--- Your goal ---
Return all of the lines below exactly as they are.

══════

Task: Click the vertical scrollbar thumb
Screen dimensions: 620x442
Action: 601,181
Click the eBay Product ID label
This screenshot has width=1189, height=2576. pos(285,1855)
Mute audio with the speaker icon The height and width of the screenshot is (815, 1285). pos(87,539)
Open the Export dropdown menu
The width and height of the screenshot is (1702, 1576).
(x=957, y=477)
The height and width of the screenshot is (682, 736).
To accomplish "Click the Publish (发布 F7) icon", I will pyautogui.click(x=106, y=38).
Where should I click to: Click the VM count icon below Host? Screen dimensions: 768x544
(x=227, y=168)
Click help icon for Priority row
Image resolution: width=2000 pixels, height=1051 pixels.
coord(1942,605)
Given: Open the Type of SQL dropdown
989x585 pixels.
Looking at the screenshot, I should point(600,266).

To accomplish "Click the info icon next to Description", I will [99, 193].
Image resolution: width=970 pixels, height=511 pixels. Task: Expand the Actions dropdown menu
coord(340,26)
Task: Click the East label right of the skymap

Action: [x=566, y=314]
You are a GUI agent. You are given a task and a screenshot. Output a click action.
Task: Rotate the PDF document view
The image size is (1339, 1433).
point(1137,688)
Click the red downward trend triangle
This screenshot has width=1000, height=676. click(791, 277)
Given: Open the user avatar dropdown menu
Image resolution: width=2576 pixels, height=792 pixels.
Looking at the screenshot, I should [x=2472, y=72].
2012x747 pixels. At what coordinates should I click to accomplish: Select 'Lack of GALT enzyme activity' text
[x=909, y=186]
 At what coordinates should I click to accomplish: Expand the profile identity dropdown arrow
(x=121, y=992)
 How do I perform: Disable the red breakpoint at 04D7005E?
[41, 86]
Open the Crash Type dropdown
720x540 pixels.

══════

--- Worked solution ---
Task: Click the vertical scrollbar thumb
Screen dimensions: 620x442
Action: 601,181
Click the eBay Product ID label
This screenshot has width=1189, height=2576. pos(285,1855)
Mute audio with the speaker icon The height and width of the screenshot is (815, 1285). pos(87,539)
Open the Export dropdown menu
The width and height of the screenshot is (1702, 1576).
(x=957, y=477)
The height and width of the screenshot is (682, 736).
To accomplish "Click the Publish (发布 F7) icon", I will pyautogui.click(x=106, y=38).
Where should I click to: Click the VM count icon below Host? Screen dimensions: 768x544
(x=227, y=168)
Click help icon for Priority row
Image resolution: width=2000 pixels, height=1051 pixels.
coord(1942,605)
Given: Open the Type of SQL dropdown
989x585 pixels.
Looking at the screenshot, I should point(600,266).

To accomplish "Click the info icon next to Description", I will [99, 193].
Image resolution: width=970 pixels, height=511 pixels. Task: Expand the Actions dropdown menu
coord(340,26)
Task: Click the East label right of the skymap

Action: [x=566, y=314]
You are a GUI agent. You are given a task and a screenshot. Output a click action.
Task: Rotate the PDF document view
The image size is (1339, 1433).
point(1137,688)
Click the red downward trend triangle
This screenshot has width=1000, height=676. click(791, 277)
Given: Open the user avatar dropdown menu
Image resolution: width=2576 pixels, height=792 pixels.
Looking at the screenshot, I should [x=2472, y=72].
2012x747 pixels. At what coordinates should I click to accomplish: Select 'Lack of GALT enzyme activity' text
[x=909, y=186]
 At what coordinates should I click to accomplish: Expand the profile identity dropdown arrow
(x=121, y=992)
 How do I perform: Disable the red breakpoint at 04D7005E?
[41, 86]
Open the Crash Type dropdown
720x540 pixels.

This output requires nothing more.